Estimating Memory Consumption and Runtime

The presence of the max_bond_dim and max_krylov_dim config parameters means an upper bound on memory consumption and the complexity of the time evolving algorithm can be estimated. By limiting the max_bond_dim of a simulation to make it fit in the available hardware memory, it can be guaranteed to run for arbitrary times for an arbitrary number of qubits. Of course, the sources of error described on the error page imply that limiting the memory consumption of the program will negatively impact the quality of the results once a certain threshold is exceeded. The page in this link, for example, outlines a case study to determine whether emulation results are accurate.

Estimating the memory consumption of a simulation

In this section we outline how to estimate the memory consumption of a simulation, for a given max_bond_dim, a Krylov subspace of size max_krylov_dim, and for \(N\) being the number of qubits to be simulated. There are four contributions to the peak memory consumption of emu-mps that will be discussed in the next sections:

the state
the baths
the Krylov space
temporary tensors

Contribution from the state

The quantum state is stored in MPS format (see here). At worst, the bond dimensions of the tensors in an MPS grow exponentially inwards as

\[ 2,4,8,16...,16,8,4,2 \]

in which case an MPS will take more memory than a state vector. Let \(\chi\) denote the value of max_bond_dim. When \(\chi<2^{N/2}\), the bond dimensions in the center all cap at that fixed value of max_bond_dim. Since each tensor in the MPS has 2 bonds of size at most \(\chi\), and a physical index of size \(p=2\) in the qubit (\(2\)-level system) case, where each element in the tensor takes \(s=16\) bytes (\(2\) \(8\)-byte floats to store a complex number), the memory consumption of the state reads

\[ |\psi| < spN\chi^2 = 32N\chi^2. \]

and more generally,

\[ |\psi| < 16pN\chi^2 \]

for the qudit (p-level system) case.

Note that this is a strict over-estimation because the outer bonds in the MPS will be much smaller than \(\chi\).
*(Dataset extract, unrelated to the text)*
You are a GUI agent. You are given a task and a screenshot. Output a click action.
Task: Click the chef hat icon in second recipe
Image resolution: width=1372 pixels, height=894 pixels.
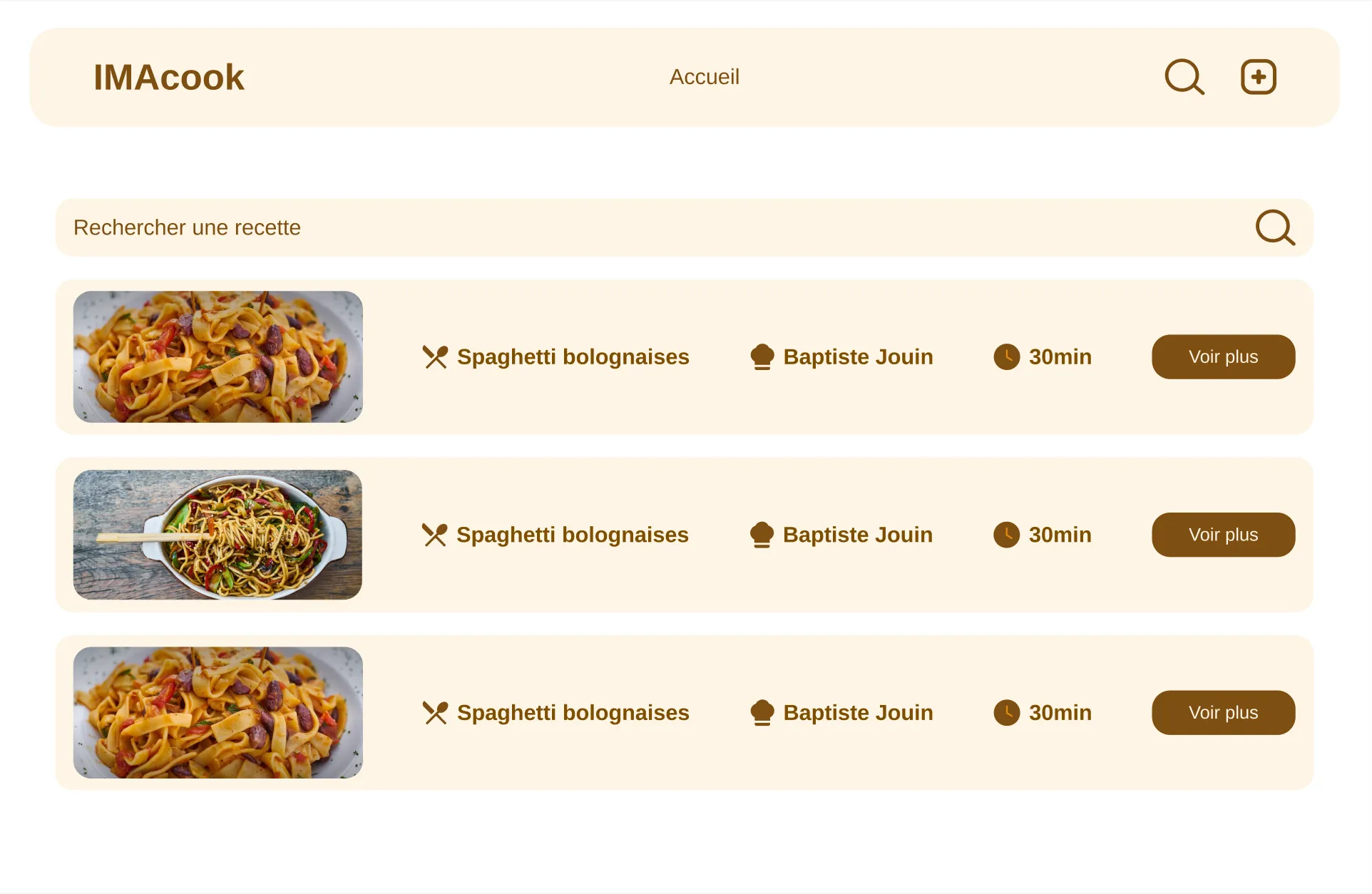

Contribution from the baths

For the currently available solvers (TDVP and DMRG), for each qubit a left and a right bath tensor is stored. The bath tensors are used to compute an effective interaction between the 2-qubit subsystem being evolved, and the rest of the system (see here). Each of them has 3 indices. Two of them will have a size that depends on the state that is evolved, here upper bounded by the maximum allowed value \(\chi\) for the bond dimension. For the third, the size \(h\) will depend on the interaction type. In concrete, for each qubit, \(h\) will be the bond dimension of the MPO representation of the Hamiltonian. In summary, for the Rydberg Hamiltonian we expect that \(h=2+\text{floor}(n/2)\), and for the XY Hamiltonian that \(h=2+2\text{floor}(n/2)\), where in both cases \(n=\text{min}(i,N-i)\) for the bath associated with the qubit \(i\). The computation is slightly involved, but summing all the contributions leads to a total memory occupation of the baths:

\[ |\mathrm{bath}| < Ns\chi^2h = 4\chi^2N(N+10) \]

Note that the baths take up more memory than the state, always, and potentially much more. Furthermore, just as for the state this is a strict over-estimation, because it assumes all the bonds in the state are of size \(\chi\).

Contribution from the Krylov space

The remainder of the memory consumption is to compute the time-evolution of qubit pairs in the TDVP or DMRG algorithms. This is done by contracting 2 tensors from the MPS together into a single 2-qubit tensor, and time-evolving (or minimizing) it by applying an effective Hamiltonian constructed from the baths and the Hamiltonian MPO. Each 2-qubit tensor has a size bounded by \(sp^2\chi^2\), so the memory of the Krylov vectors used in the Lanczos algorithm reads

\[ |\mathrm{krylov}| \leq ksp^2\chi^2 = 64k\chi^2 \]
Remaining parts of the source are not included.